[Exercise requirements] Would you please copy every line below that includes the string "green"?

Collection entries:
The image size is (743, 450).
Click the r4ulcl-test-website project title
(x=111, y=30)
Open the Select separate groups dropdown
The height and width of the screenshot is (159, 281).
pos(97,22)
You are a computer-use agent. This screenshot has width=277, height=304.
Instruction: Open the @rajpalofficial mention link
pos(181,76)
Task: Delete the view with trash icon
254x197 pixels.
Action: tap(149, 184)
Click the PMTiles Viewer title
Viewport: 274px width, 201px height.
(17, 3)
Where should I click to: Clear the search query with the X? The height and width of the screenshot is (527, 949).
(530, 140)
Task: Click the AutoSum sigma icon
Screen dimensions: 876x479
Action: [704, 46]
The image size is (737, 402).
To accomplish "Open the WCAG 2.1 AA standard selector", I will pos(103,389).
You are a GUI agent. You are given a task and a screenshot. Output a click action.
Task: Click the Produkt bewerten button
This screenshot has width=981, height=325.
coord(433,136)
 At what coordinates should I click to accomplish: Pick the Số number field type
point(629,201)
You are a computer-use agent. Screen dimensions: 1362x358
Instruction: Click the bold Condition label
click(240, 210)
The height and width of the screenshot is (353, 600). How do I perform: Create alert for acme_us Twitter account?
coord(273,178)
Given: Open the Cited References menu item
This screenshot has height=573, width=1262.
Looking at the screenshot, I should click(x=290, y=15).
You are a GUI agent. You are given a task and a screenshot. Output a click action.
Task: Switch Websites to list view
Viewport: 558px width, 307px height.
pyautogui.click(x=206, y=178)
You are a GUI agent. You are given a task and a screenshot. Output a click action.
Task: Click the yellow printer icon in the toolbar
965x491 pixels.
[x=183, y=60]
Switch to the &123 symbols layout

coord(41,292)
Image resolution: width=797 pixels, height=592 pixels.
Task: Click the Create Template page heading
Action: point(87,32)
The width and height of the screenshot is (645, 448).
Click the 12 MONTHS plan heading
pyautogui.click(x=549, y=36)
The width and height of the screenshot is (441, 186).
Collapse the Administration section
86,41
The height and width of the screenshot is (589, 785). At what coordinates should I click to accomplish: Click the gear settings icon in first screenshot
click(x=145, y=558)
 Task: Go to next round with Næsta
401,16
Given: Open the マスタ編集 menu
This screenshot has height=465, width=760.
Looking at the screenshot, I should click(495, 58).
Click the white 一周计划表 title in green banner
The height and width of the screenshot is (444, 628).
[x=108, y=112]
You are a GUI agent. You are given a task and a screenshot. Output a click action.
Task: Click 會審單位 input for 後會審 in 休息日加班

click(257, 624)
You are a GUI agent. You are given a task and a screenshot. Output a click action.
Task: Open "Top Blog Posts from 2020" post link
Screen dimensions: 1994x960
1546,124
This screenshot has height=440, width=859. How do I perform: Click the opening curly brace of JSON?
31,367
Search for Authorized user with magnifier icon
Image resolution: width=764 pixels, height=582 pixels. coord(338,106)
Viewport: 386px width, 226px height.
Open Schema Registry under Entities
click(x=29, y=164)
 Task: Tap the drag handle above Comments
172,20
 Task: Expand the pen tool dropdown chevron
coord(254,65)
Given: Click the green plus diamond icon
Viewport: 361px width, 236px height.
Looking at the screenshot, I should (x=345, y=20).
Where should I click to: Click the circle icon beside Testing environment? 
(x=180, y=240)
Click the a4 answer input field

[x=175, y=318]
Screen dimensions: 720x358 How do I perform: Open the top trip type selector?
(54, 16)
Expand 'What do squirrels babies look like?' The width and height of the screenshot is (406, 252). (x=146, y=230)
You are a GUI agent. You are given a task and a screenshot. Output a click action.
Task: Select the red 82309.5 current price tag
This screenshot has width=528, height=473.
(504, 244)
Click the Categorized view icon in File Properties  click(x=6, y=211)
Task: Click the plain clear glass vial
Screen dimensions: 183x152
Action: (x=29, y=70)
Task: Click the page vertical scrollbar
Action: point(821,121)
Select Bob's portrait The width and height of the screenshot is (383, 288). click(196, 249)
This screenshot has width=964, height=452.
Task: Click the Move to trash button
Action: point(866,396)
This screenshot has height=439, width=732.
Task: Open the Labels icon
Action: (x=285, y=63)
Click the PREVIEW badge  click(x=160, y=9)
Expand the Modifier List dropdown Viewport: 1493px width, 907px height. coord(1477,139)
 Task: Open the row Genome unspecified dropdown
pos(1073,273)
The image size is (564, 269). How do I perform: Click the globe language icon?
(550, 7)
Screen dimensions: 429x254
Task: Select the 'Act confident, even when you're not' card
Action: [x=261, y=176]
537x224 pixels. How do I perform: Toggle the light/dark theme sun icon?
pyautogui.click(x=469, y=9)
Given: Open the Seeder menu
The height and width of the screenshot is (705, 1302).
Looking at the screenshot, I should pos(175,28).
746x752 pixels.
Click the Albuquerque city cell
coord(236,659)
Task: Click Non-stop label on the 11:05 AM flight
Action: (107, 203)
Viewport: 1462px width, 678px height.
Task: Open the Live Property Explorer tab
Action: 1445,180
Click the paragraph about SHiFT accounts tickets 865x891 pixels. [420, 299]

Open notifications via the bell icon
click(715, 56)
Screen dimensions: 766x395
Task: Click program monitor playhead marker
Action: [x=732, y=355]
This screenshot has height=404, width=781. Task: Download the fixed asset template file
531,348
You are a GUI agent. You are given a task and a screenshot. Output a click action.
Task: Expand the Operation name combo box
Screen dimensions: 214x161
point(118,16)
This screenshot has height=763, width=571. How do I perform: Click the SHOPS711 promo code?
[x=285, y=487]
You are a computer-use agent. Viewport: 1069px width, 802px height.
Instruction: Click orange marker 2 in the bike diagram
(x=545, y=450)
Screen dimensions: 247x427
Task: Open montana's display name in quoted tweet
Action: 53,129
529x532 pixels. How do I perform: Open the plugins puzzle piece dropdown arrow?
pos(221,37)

[Exercise result]
Click the white 一周计划表 title in green banner
Given: Click the green plus diamond icon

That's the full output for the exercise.